▶ Selection:
>> Begin
[TYPES/announce] Deadline Extension for DDFP 2013 (co-located with POPL 2013)

George Giorgidze giorgidze at gmail.com
Tue Oct 9 03:52:25 EDT 2012


------------------------------------------------
Data-Driven Functional Programming Workshop 2013
------------------------------------------------

Co-Located with POPL 2013
January 22, 2013 | Rome, Italy
http://research.microsoft.com/DDFP2013
NEW: Submission Date: October 15, 2012

We are very pleased to announce DDFP 2013, an exciting new workshop at
POPL. This workshop is for anyone who loves the application of
functional programming (and indeed other programming paradigms as
well) to data-rich domains. Please consider submitting to the
workshop. Whatever your flavor of data, whatever your flavor of
functional programming. We want this to be a great event that opens up
opportunities at the intersection of data and programming.

Functional programming techniques are becoming increasingly important
in data-centric programming: languages like Haskell, Scala, and C#
draw heavily on a range of functional techniques and find application
in numerous data-driven domains; functional paradigms like map/reduce
and its extensions lie at the core of modern scalable data processing;
and “information-rich” languages like Ur, F#, and Gosu use
meta-programming to integrate type-safe queries, web-based APIs, and
scalable data sources—along with associated semantically-rich
metadata—into the programming language. In principle, the
expressiveness, strong typing, and core functional paradigm of these
languages make them an ideal choice for expressing robust and scalable
data-centric programming. However, many challenges remain.

--------------
Workshop Goals
--------------

The first Data Driven Functional Programming Workshop will examine
data-centric programming in the light of today’s data challenges, with
a particular focus on the application of functional programming and
meta-programming techniques. In this forum, we will discuss, promote,
and advance the use of functional programming in information-rich data
spaces—including the development of new programming and
data-manipulation systems and the extension of existing ones

By devising methods for handling data from the programming level, we
can promote the research and development of better functional
programming technologies as a whole, as well as facilitate the shift
towards both principled and effective data-centric computing.
>> End
▶ Dataset excerpt:
>> Begin
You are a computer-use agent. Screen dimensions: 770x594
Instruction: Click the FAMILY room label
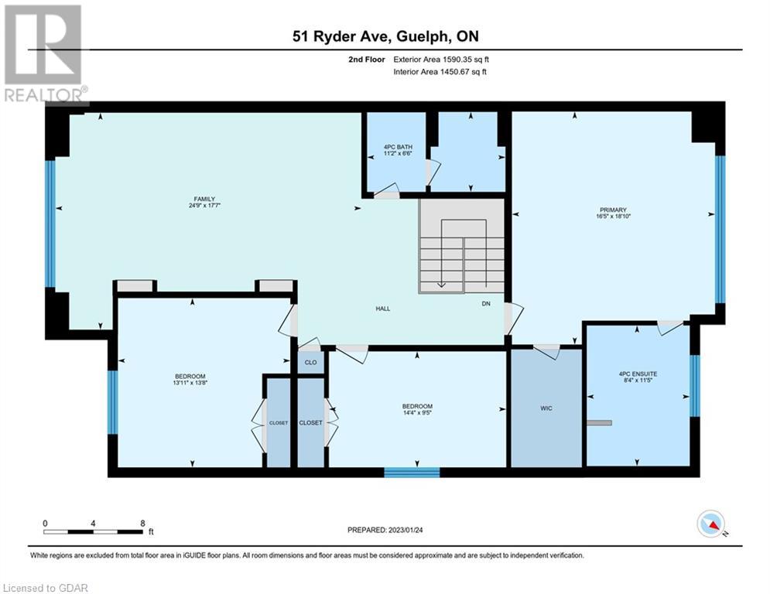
>> End
▶ Exercise task:
Answer from the workshop announcement:
1. What is the new submission date?
2. On what date and in what city is the workshop held?
3. Which languages does it call "information-rich"?

▶ Right answer:
1. October 15, 2012
2. January 22, 2013, in Rome, Italy
3. Ur, F#, and Gosu